La bourgeoisie imprime sa domination et garde fermement le pouvoir en gardant le contrôle de la production, de la propriété et de l’État national. La bourgeoisie représente l’ordre régnant, le maintien de la division en classes, de l’inégalité sociale, des privilèges ; le prolétariat se présente comme le champion d’un nouvel ordre universaliste, de l’abolition des classes, de l’égalité réelle.
Dans les grandes lignes de ce processus, en prenant seulement les deux classes polaires : bourgeoisie et prolétariat (laissons de côté le problème de l’aristocratie, de la paysannerie et les différentes couches sociales) nous pouvons voir, pour l’époque considérée, un rapport direct entre la position de la classe dans le système, ses intérêts, sa pratique et son action politique. Ansart dit : « lorsque une classe sociale joue sur la scène politique le rôle qui est conforme à ses intérêts, on décèle un rapport d’adéquation entre la structure sociale et le jeu politique. [[Pierre Ansart, Marx et la théorie de l’imaginaire social. Cahiers Int. de Sociologie. Vol. XLV ; 1968, p. 116.]] »
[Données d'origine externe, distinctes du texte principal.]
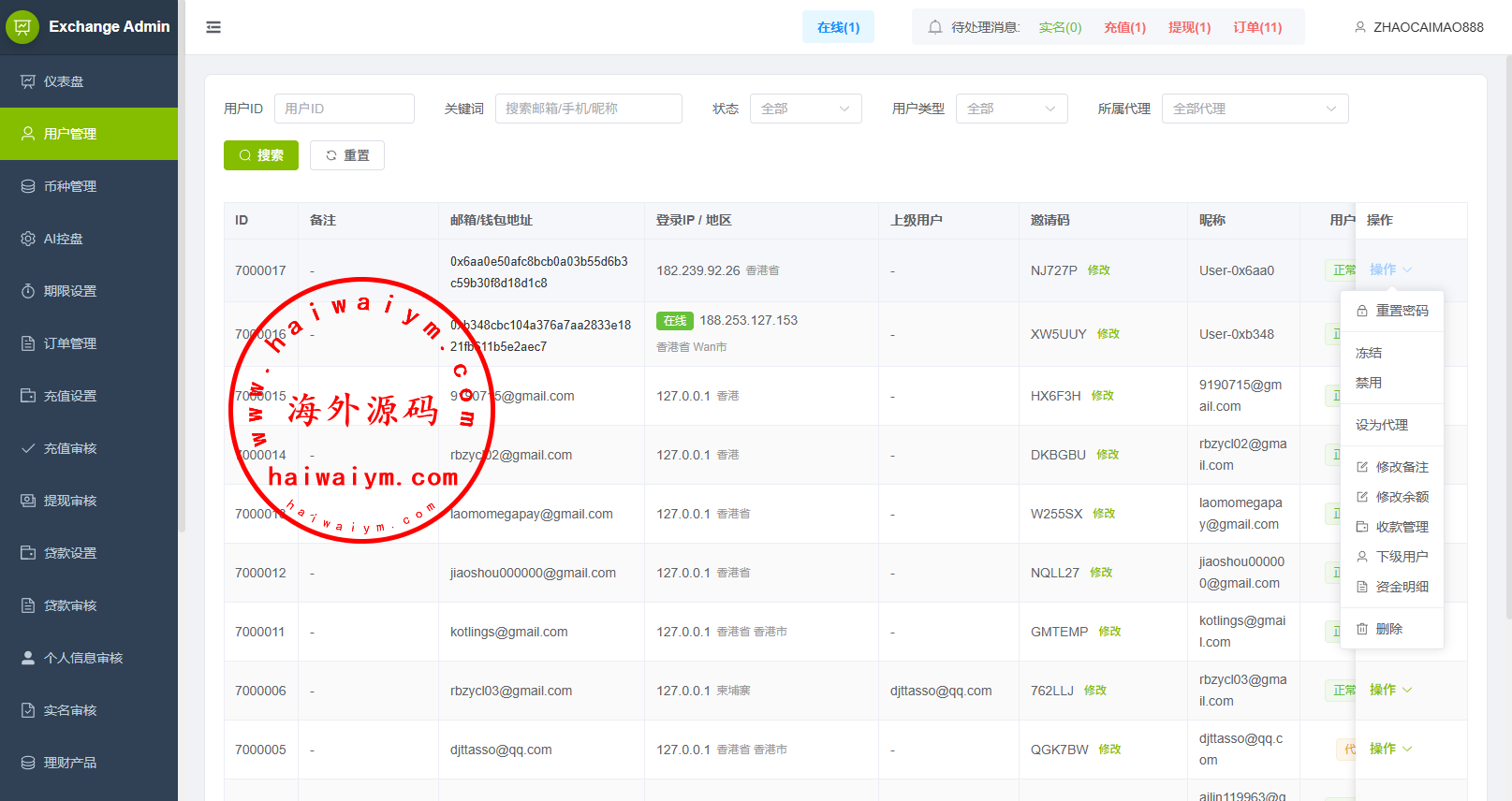Select 删除 in the action menu

1388,629
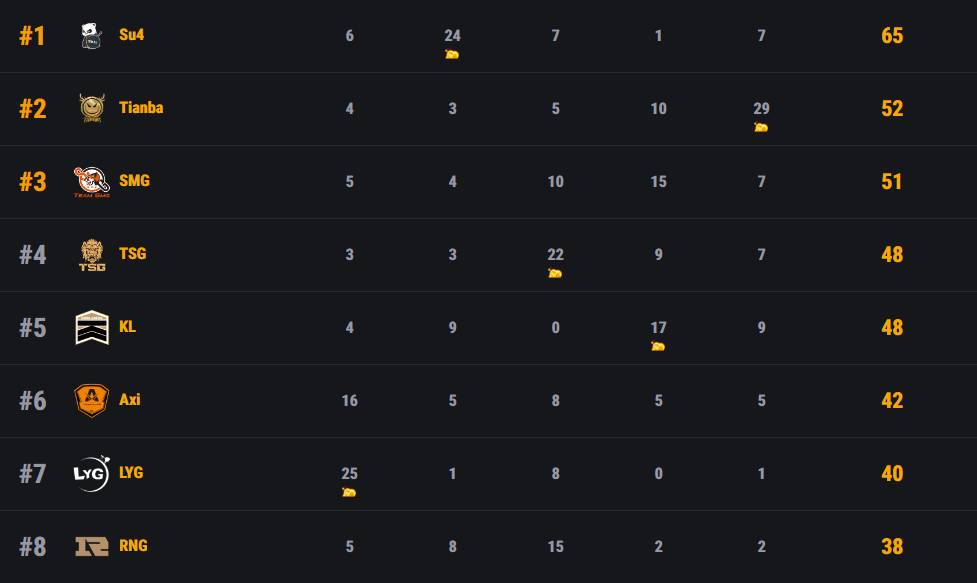Click the chicken dinner icon under KL's 17

658,346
Dans les situations révolutionnaires cette adéquation entre la position de classe et l’action politique s’exprime avec toute sa force : c’est l’essence même de la révolution.
En France la situation commença à changer avec l’échec de l’internationalisme à la guerre de 14. En Russie, l’antagonisme se concrétisa dans l’action de la paysannerie et du prolétariat urbain d’abord en 1905, ensuite de 1917 à 1923 ; en Allemagne et en Italie en 1919 – 20 et en Espagne de 1932 à 1937. Ces périodes d’affrontement résolu vont être nuancées par des moments qui montrent non seulement d’autres formes moins spectaculaires de la lutte de classes, mais aussi par un type d’adéquation au système institutionnel bourgeois qui va réduire l’expression du conflit à des formes et dans des aires (zones) limitées et contrôlables.
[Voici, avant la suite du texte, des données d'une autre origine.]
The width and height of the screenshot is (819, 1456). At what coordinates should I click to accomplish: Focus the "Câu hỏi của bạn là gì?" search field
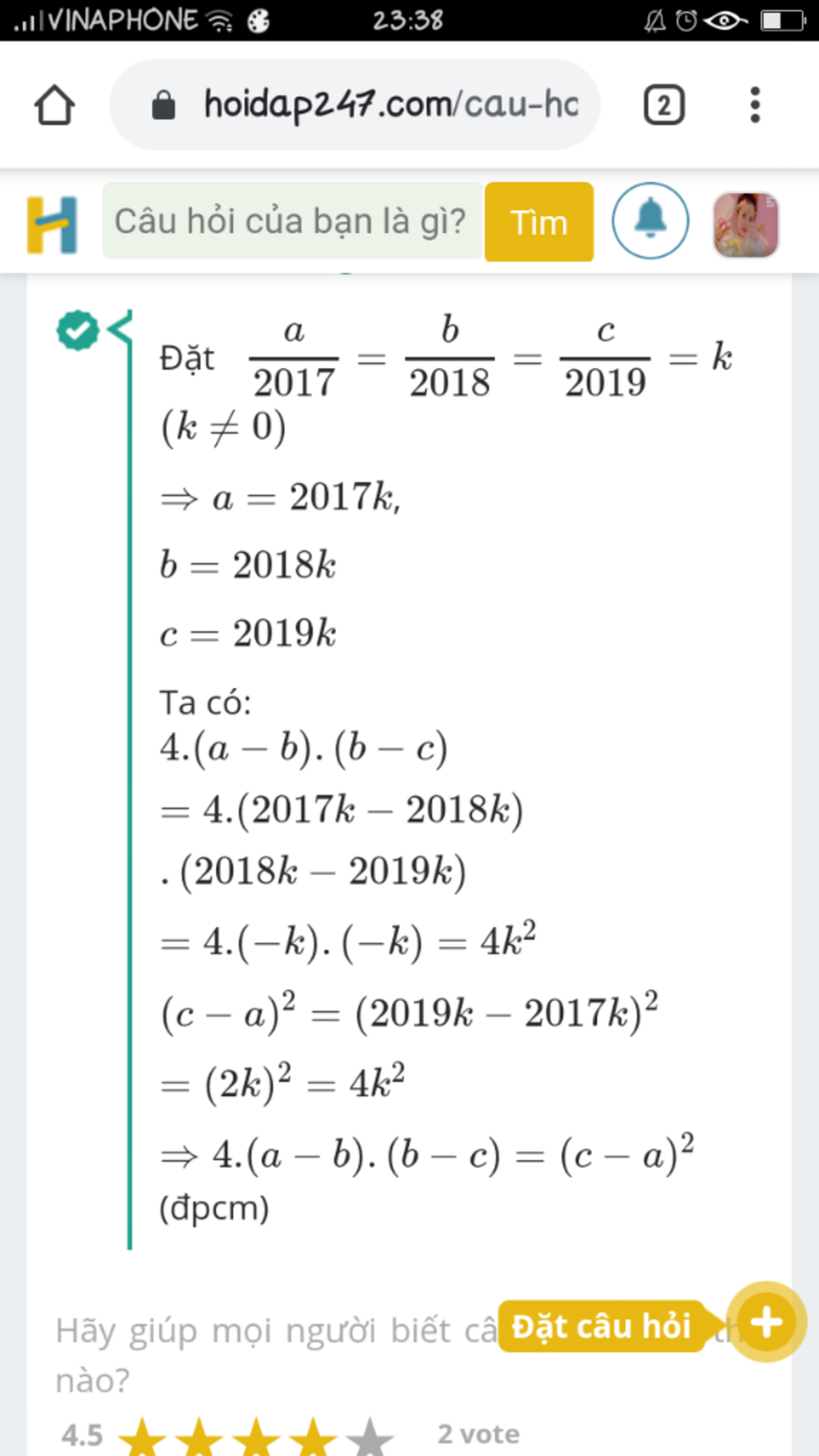(292, 222)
Si les mouvements révolutionnaires et les actions insurrectionnelles déjà citées ont bien produit des modifications importantes et même fondamentales dans le système régnant, du point de vue de « prolétariat » (tel du moins que le définit la théorie révolutionnaire) l’échec est notoire, sans parler de situation extrême du fascisme et du nazisme.
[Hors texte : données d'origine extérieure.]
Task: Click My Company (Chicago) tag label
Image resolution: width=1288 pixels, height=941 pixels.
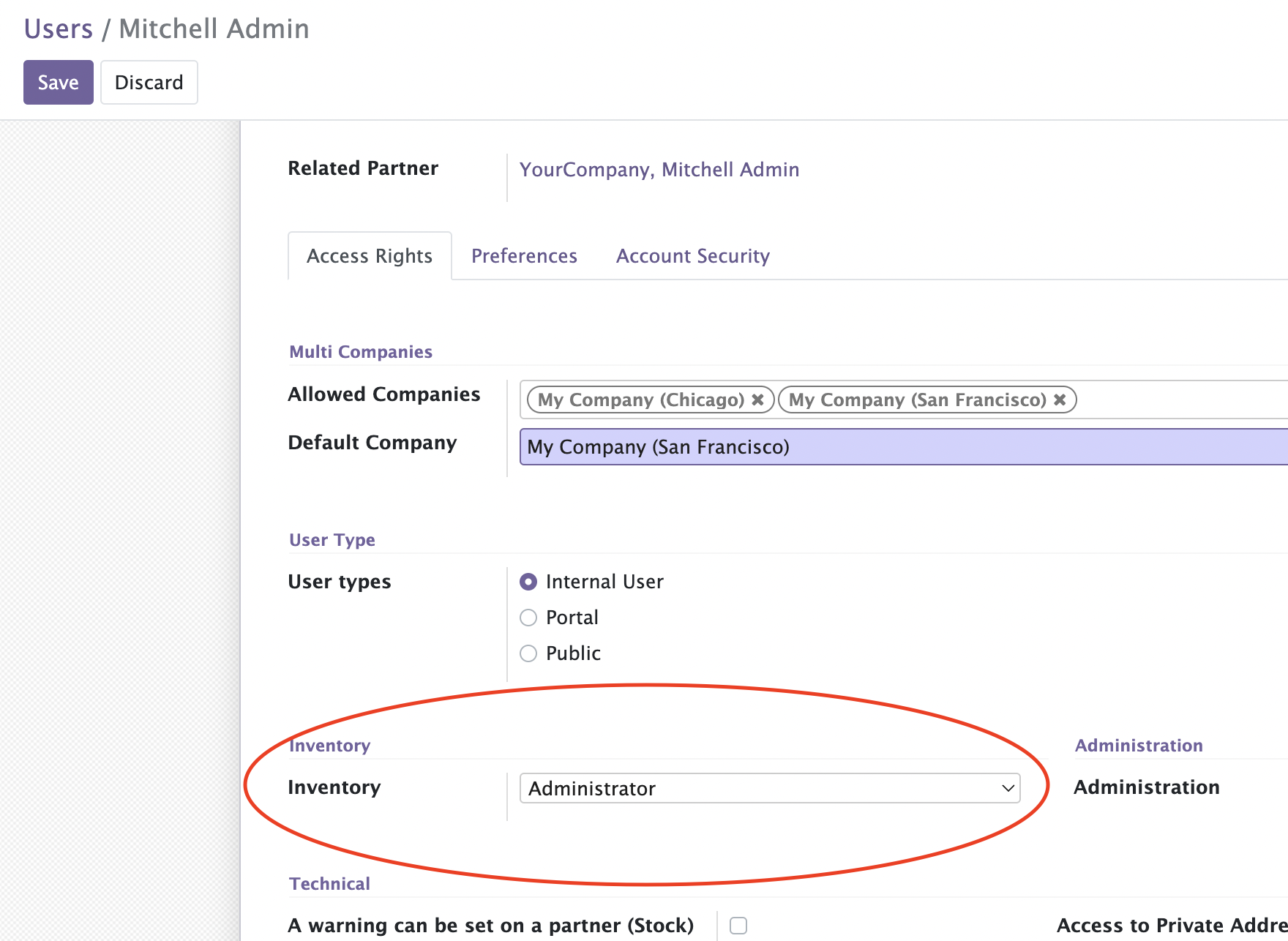Action: pyautogui.click(x=641, y=400)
Arrivés à ce point « il faut expliquer comment une classe peut jouer un autre rôle que le sien, accomplir une tâche qui est précisément la tâche d’une autre classe et mener ainsi ou tolérer une action objectivement en contradiction avec sa réalité. [[Ibid. p. 116.]] »
L’imaginaire social
« Pulsion et frustration font partie importante du mouvement ouvrier : son histoire est aussi celle du désir. »
[/M. Perrot [[Les ouvriers en grève. Mouton, Paris-La Haye, 1974, p. 64.]]/]
À certains moments de l’histoire, les conditions sociales et politiques paraissent frapper directement les hommes pour leur faire voir ce qui crève les yeux. Le nazisme fut l’un de ces moments et Reich écrivit : « Le problème fondamental est donc de savoir (.…) ce qui empêche l’harmonie entre la situation économique et l’idéologie. » [[La psychologie de masse du fascisme. Payot, 1972, p. 37.]]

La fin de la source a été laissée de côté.